[TEKS YANG DIBERIKAN]

- - - -

Dilihat dari parameter efisiensi pakan, pakan formulasi kontrol (A) berada
di posisi terendah (76%), sedangkan pakan komersial kontrol (D) di posisi
tertinggi (86%) dengan jarak bentangan (multiple range test) yang berbeda sangat
nyata (Lampiran 20 dan Tabel 7). Perlakuan hidrolisis pakan formulasi dengan
enzim A1 (pakan B) mampu meningkatkan efisiensi pakan menjadi 83%. Nilai
efisiensi pakan B secara statistik mampu menyamai pakan D, E dan F (86; 83 dan
81%). Ini mengindikasikan bahwa peningkatan jumlah konsumsi pakan pada
pakan formulasi yang dihidrolisis oleh enzim A1 dan L1 diikuti juga dengan
peningkatan deposisi bobot tubuh yang lebih efisien, sehingga nilai efisiensi
pakannya meningkat.

- - - -

[BAGIAN DATA]
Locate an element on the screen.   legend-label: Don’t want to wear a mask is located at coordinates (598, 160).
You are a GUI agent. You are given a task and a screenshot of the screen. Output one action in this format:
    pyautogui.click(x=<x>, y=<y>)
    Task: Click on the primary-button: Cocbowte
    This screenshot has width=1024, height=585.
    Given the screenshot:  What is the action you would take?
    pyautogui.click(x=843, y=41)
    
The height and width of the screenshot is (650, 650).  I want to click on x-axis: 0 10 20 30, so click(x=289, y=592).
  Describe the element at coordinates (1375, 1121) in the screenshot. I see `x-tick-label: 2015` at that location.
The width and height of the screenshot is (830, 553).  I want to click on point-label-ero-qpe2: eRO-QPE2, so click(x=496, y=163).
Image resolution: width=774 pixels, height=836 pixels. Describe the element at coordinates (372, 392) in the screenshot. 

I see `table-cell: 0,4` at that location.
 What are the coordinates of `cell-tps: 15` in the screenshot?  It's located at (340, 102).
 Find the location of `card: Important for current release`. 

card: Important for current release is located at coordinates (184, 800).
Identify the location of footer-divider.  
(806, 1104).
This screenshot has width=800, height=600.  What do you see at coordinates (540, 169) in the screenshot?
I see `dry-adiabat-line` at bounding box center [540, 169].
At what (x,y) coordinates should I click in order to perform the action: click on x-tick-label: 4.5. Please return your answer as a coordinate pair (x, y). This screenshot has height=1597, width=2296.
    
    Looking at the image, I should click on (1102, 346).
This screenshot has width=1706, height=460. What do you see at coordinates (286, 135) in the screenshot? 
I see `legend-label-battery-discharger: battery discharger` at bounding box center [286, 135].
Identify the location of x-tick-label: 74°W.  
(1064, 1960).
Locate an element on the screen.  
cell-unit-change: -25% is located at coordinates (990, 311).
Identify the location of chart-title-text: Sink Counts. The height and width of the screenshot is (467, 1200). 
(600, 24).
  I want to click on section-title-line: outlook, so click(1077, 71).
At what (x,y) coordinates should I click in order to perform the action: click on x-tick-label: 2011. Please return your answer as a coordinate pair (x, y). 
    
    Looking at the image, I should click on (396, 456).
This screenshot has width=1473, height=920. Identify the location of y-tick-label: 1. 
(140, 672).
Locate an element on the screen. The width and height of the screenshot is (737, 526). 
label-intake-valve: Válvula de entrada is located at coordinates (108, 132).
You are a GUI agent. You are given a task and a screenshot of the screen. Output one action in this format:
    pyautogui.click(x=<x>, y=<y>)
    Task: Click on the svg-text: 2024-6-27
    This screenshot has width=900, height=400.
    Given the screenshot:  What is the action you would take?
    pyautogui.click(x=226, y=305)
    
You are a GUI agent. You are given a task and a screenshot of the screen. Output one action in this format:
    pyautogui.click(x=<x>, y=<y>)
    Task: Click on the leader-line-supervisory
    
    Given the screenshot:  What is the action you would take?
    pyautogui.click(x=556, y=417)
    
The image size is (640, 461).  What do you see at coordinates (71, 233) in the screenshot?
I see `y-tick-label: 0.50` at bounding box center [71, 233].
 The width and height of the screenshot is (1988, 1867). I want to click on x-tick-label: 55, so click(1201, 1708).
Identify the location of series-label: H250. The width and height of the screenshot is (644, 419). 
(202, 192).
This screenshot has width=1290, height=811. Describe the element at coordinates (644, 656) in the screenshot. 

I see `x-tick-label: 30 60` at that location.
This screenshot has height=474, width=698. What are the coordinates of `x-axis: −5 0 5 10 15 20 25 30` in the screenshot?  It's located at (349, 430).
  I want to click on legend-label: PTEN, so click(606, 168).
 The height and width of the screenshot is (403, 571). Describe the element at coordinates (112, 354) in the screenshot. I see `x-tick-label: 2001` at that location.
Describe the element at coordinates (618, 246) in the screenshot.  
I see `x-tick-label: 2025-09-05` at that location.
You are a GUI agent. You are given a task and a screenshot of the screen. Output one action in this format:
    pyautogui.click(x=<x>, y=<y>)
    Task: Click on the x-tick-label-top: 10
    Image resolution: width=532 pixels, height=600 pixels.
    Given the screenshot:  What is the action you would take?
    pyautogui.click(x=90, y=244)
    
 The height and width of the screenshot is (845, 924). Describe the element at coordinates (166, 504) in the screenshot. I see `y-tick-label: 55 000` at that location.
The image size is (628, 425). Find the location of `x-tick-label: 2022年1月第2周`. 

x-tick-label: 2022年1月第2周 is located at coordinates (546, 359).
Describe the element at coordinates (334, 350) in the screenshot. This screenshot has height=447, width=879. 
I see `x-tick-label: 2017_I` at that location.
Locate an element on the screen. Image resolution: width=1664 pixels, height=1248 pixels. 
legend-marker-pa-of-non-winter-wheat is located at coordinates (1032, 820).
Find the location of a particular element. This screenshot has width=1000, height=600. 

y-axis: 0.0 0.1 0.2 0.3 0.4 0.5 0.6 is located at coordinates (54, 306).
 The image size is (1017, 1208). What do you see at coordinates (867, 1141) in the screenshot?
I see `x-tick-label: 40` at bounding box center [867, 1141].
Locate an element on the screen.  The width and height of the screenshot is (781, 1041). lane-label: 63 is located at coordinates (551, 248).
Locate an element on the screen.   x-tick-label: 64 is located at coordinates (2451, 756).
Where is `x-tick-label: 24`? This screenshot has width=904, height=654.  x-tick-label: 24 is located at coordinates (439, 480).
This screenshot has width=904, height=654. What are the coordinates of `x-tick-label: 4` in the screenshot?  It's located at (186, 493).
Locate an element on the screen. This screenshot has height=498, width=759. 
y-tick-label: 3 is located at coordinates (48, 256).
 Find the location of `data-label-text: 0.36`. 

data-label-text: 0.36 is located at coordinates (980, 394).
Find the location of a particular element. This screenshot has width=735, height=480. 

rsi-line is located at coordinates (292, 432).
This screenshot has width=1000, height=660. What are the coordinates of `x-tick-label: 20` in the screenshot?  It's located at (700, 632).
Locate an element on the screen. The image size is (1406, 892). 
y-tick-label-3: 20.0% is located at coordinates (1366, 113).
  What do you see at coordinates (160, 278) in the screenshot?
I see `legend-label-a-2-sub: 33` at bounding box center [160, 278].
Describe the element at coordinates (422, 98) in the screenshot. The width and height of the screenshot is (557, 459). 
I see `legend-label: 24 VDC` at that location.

- - - -

[SOAL 1] Tentukan apakah setiap pernyataan berikut sesuai dengan teks tentang efisiensi pakan. Jawab dengan ya atau tidak, lalu kutip kata-kata teks yang menjadi dasarnya. (a) Pakan formulasi kontrol (A) memiliki efisiensi pakan terendah, yaitu 76%. (b) Hidrolisis pakan formulasi dengan enzim A1 meningkatkan efisiensi pakan menjadi 86%. (c) Secara statistik, nilai efisiensi pakan B berbeda dari pakan D.
[SOAL 2] Sambung teks tentang efisiensi pakan mulai setelah kalimat terakhirnya.

[BAGIAN JAWABAN 1]
(a) Ya: "pakan formulasi kontrol (A) berada di posisi terendah (76%)".
(b) Tidak: "mampu meningkatkan efisiensi pakan menjadi 83%".
(c) Tidak: "Nilai efisiensi pakan B secara statistik mampu menyamai pakan D, E dan F".

[BAGIAN JAWABAN 2]
Dari Tabel 7 dan Lampiran 21 terlihat bahwa pakan B dan C memberikan
nilai retensi protein yang tertinggi (50 dan 49%), meningkat signifikan
dibandingkan pakan A (44.40%), dan berbeda nyata dengan pakan D, E dan F (44;
44 dan 43%). Tingginya nilai retensi protein pada pakan B dan C disebabkan
karena meskipun kadar proteinnya lebih rendah (28.00; 28.10% bobot basah)
dibandingkan pakan D, E dan F (31.00; 31.10; 31.10% bobot basah), namun
deposisi protein tubuhnya yang tercermin dari laju pertumbuhannya tidak berbeda
nyata. Pemberian enzim A1 dan L1 mampu meningkatkan efisiensi pemanfaatan
protein pakan dan pembentukan jaringan tubuh.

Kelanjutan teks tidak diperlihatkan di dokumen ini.